> **Directions**: For the records below, output every line from the one holding "Site map (230, 2406)" through the final line, unaltered, and no other lines.

Data listing Start Marker

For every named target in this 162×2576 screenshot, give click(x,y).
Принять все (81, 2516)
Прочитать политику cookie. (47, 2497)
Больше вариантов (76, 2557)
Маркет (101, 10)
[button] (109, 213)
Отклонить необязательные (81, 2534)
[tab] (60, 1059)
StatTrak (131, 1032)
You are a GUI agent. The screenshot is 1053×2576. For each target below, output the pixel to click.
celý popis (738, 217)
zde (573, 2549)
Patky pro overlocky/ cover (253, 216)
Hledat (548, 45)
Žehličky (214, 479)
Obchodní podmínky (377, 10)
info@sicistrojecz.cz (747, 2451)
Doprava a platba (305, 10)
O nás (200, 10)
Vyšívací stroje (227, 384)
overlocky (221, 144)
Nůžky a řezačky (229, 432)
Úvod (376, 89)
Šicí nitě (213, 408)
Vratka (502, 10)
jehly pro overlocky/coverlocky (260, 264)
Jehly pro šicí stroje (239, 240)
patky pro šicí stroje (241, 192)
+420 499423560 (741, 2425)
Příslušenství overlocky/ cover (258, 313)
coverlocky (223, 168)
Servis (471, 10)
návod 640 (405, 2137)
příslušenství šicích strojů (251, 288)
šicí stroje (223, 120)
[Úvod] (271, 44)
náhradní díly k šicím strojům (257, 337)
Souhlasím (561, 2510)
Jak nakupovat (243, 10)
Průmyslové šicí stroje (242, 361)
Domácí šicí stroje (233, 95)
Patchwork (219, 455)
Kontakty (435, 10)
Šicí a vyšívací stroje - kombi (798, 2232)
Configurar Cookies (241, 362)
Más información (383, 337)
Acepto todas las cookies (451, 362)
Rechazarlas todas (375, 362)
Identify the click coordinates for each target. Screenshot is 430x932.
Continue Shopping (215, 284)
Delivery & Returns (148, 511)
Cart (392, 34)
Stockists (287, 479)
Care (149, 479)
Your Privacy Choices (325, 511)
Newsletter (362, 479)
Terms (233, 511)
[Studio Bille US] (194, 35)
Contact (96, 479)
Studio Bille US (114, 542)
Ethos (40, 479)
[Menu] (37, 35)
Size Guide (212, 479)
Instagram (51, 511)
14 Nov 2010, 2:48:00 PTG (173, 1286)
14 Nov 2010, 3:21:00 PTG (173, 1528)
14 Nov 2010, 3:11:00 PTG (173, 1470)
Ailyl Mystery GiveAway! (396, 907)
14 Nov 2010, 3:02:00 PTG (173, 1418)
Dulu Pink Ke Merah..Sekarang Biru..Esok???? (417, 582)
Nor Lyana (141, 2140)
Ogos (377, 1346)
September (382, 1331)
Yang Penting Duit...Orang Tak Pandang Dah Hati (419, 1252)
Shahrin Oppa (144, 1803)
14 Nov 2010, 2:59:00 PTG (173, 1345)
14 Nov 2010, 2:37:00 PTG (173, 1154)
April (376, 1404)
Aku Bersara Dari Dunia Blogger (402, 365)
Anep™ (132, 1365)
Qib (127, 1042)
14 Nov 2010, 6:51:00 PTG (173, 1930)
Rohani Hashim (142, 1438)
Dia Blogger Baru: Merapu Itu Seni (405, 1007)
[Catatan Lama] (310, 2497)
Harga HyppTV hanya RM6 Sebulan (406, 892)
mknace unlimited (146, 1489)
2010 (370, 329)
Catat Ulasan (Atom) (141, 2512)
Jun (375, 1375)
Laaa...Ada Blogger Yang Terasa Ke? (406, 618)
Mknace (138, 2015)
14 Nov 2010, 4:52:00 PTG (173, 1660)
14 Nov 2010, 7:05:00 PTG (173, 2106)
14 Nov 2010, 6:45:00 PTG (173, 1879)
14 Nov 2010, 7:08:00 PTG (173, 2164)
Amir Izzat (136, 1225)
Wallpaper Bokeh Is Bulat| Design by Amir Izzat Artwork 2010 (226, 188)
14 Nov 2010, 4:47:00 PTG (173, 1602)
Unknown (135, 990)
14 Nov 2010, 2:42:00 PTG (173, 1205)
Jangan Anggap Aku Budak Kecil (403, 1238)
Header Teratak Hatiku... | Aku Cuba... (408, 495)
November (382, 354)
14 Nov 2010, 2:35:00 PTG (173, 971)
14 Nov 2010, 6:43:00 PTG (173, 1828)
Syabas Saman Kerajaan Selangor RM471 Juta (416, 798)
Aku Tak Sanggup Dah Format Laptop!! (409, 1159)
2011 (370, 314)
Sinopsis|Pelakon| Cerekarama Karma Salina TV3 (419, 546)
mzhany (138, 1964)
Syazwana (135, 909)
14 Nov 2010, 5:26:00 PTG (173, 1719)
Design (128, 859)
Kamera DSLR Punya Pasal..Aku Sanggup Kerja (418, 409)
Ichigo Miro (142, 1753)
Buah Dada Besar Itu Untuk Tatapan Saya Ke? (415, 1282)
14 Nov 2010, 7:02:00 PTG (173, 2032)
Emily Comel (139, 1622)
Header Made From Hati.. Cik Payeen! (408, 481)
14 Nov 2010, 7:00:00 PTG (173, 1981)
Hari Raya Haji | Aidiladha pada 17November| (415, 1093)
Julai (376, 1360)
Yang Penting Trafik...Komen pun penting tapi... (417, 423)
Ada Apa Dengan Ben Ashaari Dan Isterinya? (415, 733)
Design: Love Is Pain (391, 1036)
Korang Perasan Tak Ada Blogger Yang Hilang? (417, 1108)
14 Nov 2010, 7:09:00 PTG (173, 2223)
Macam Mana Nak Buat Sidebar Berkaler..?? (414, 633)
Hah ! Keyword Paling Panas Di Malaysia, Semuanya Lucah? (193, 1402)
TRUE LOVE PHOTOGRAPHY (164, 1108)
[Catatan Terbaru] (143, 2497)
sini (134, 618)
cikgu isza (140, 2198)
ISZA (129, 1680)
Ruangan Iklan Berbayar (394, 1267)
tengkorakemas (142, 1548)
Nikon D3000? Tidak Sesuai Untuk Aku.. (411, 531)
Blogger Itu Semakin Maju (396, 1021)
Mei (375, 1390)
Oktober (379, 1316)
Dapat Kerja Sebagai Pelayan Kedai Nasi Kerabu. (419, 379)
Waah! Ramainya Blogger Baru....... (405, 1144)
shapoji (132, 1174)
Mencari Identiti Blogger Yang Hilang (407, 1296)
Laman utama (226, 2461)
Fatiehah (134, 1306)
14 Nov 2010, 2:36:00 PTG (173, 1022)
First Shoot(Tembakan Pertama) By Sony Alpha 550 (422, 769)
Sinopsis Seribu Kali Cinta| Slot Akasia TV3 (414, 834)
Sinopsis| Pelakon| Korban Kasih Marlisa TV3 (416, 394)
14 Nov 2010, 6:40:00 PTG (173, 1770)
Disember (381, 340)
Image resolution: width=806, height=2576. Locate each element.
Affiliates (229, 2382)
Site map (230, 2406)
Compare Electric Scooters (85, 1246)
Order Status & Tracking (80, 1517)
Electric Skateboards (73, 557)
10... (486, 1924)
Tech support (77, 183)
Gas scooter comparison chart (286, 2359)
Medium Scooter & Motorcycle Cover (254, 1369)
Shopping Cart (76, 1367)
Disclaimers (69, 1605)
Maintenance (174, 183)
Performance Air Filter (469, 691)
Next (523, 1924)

Data listing End Marker

> **Task output**:
Site map (230, 2406)
Compare Electric Scooters (85, 1246)
Order Status & Tracking (80, 1517)
Electric Skateboards (73, 557)
10... (486, 1924)
Tech support (77, 183)
Gas scooter comparison chart (286, 2359)
Medium Scooter & Motorcycle Cover (254, 1369)
Shopping Cart (76, 1367)
Disclaimers (69, 1605)
Maintenance (174, 183)
Performance Air Filter (469, 691)
Next (523, 1924)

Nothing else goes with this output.